[Dataset items]

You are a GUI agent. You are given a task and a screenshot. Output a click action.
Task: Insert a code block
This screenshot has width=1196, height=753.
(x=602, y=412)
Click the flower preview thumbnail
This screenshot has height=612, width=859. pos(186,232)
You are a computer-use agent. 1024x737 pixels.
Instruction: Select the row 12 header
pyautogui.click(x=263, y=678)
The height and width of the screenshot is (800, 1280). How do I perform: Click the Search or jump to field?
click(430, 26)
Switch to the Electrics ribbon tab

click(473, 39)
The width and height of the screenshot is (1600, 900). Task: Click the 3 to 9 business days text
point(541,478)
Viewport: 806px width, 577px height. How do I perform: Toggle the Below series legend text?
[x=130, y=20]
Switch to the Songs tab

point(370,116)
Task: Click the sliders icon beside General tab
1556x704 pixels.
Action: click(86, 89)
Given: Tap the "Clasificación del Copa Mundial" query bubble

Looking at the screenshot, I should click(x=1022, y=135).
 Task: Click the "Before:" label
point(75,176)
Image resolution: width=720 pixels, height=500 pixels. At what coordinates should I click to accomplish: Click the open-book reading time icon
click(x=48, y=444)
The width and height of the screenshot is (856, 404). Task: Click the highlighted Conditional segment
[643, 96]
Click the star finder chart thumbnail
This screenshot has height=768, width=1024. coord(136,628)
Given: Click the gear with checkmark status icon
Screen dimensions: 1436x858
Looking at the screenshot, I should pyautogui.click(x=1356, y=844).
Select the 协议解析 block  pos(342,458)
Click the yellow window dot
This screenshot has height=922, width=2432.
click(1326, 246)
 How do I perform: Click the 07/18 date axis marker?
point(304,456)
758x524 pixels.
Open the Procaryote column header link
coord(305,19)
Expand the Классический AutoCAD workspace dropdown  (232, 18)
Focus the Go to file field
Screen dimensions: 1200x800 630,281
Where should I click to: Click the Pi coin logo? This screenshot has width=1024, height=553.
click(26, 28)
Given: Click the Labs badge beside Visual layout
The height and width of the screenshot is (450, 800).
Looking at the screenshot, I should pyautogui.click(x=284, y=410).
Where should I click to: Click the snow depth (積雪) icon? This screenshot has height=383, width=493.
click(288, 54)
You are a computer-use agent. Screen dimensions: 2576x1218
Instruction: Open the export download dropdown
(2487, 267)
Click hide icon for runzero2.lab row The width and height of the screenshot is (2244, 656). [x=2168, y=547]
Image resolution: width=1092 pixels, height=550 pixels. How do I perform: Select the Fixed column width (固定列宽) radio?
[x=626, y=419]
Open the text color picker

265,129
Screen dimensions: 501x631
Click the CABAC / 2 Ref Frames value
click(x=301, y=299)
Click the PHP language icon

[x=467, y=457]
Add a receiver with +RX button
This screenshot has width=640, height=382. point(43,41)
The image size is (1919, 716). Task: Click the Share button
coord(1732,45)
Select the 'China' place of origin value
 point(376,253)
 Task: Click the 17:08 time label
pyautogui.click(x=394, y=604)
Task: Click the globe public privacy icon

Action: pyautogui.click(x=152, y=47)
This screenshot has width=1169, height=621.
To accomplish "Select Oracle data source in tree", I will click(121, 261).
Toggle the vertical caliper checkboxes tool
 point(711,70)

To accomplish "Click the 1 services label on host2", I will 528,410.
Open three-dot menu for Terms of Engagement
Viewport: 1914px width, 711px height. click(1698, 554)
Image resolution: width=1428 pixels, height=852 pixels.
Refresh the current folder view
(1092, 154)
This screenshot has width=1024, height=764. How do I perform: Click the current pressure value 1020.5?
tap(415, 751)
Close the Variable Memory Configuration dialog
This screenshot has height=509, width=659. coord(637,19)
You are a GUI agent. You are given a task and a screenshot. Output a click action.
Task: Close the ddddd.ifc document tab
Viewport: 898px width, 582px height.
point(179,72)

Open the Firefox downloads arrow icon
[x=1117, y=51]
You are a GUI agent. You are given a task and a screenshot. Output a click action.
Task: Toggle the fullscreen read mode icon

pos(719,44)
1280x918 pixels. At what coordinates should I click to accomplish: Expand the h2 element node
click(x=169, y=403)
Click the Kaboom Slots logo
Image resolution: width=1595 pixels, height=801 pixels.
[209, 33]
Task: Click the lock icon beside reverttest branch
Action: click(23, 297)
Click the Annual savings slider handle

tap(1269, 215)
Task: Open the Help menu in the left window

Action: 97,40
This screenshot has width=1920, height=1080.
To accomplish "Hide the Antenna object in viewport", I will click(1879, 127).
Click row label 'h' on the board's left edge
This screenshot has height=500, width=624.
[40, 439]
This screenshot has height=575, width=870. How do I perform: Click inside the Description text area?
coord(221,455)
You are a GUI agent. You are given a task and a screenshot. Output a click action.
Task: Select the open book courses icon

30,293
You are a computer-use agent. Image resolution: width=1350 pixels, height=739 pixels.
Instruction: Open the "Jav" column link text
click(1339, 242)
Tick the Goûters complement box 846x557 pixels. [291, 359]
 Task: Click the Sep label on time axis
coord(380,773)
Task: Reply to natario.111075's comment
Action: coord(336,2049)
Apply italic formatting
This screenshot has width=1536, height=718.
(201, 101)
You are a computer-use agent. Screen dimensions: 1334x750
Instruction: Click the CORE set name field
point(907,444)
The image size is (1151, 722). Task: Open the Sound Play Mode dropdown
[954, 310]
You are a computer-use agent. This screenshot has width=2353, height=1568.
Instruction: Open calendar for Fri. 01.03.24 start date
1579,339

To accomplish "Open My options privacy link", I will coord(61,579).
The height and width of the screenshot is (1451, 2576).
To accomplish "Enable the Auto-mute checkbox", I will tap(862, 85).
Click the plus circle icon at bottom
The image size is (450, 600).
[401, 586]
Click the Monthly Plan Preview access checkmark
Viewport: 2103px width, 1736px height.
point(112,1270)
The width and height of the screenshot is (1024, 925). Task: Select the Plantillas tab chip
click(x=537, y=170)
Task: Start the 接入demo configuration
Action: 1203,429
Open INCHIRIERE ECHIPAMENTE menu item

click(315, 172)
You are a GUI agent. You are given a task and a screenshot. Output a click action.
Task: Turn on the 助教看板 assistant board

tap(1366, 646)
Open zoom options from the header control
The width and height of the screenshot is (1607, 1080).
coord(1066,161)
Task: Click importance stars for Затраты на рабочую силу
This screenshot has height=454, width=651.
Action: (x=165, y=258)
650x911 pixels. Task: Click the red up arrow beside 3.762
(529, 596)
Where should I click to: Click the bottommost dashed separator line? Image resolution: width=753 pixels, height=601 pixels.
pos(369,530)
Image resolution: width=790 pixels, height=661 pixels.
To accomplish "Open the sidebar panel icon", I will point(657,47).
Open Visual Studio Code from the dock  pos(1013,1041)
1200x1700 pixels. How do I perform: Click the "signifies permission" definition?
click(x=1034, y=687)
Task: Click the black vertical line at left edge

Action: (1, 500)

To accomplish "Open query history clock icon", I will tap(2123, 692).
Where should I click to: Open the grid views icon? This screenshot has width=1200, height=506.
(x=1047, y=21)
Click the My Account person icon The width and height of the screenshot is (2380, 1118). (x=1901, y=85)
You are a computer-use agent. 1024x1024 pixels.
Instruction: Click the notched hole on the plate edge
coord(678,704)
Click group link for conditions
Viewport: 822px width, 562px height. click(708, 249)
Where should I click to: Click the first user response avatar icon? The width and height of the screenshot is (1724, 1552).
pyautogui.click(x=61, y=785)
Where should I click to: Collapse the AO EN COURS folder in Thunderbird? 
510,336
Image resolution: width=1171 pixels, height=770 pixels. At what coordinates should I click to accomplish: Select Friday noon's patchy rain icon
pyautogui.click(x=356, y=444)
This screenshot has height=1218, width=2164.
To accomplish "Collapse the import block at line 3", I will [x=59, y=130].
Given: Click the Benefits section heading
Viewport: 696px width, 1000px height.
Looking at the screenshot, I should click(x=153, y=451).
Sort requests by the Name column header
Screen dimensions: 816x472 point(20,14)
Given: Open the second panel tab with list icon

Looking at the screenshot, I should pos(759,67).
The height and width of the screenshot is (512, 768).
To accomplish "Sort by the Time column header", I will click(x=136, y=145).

▶ _Given exercise_:
Render the entries from the line containing "Image resolution: width=1171" through the last line of the entries as a JSON list of strings, one string per line and no blank lines.

▶ _Full answer_:
[
  "Image resolution: width=1171 pixels, height=770 pixels. At what coordinates should I click to accomplish: Select Friday noon's patchy rain icon",
  "pyautogui.click(x=356, y=444)",
  "This screenshot has height=1218, width=2164.",
  "To accomplish \"Collapse the import block at line 3\", I will [x=59, y=130].",
  "Given: Click the Benefits section heading",
  "Viewport: 696px width, 1000px height.",
  "Looking at the screenshot, I should click(x=153, y=451).",
  "Sort requests by the Name column header",
  "Screen dimensions: 816x472 point(20,14)",
  "Given: Open the second panel tab with list icon",
  "Looking at the screenshot, I should pos(759,67).",
  "The height and width of the screenshot is (512, 768).",
  "To accomplish \"Sort by the Time column header\", I will click(x=136, y=145)."
]